看着周圍的各色花盆,我一愁莫展。戴佈雷被害的第一現場有嫩水草和趙酒味。這兩樣東西同時出現的地方極有可能是後花園,可是偏偏沒有找到。難道是自己的判斷失誤了?
一名中年婦女從後園的另一入口走了進來,手裡拿着麻布,全身上下一幅僕人的打扮。嘴裡嘀咕着什麼“可惜”、“魚缸”之類的東西。我走了過去。婦女見到我,一時手足失措,表情緊張萬分,似做了賊一般。
徐庶道:“見到本縣知縣爲何不跪?”
婦女急忙對着徐庶下跪。
徐庶忙道:“不是我。”
婦女又對着百里劍下跪。
百里劍冰冷着臉將婦女扶了起來。“是這位。”
婦女又要下跪,我扶起道:“你剛纔在說什麼?”
婦女嚇的不行:“老奴知錯,老奴知錯。大人不要把老奴關進牢裡啊。”說着已經跪了下來。

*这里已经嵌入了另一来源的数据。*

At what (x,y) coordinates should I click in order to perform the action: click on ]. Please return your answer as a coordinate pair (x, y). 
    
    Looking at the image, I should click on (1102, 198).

同徐庶對視一眼,我道:“起身說話。仔細的說,否則立即關進大牢。”
徐庶將婦女扶起,婦女嚥了咽口水,緊張的眼神閃爍不定。
“慢慢說,不急。”徐庶吩咐道。
婦女開口低聲道:“老奴偷了主人的東西。”
“什麼東西?”
“主人是讓老奴丟掉的,老奴看着挺好的東西,就沒有捨得。”
“到底是什麼?”
“主人放在魚缸裡用來養魚的水草。”
我急忙道:“是不中一年四季常青的魚草?”
中年婦女疑惑了一下,又點了點頭。
我和徐庶大喜。“在哪,帶我們去。”
婦女將我們帶進柴房,裡面有個小木桶,桶中盛着的就是我們千尋萬找的嫩水草。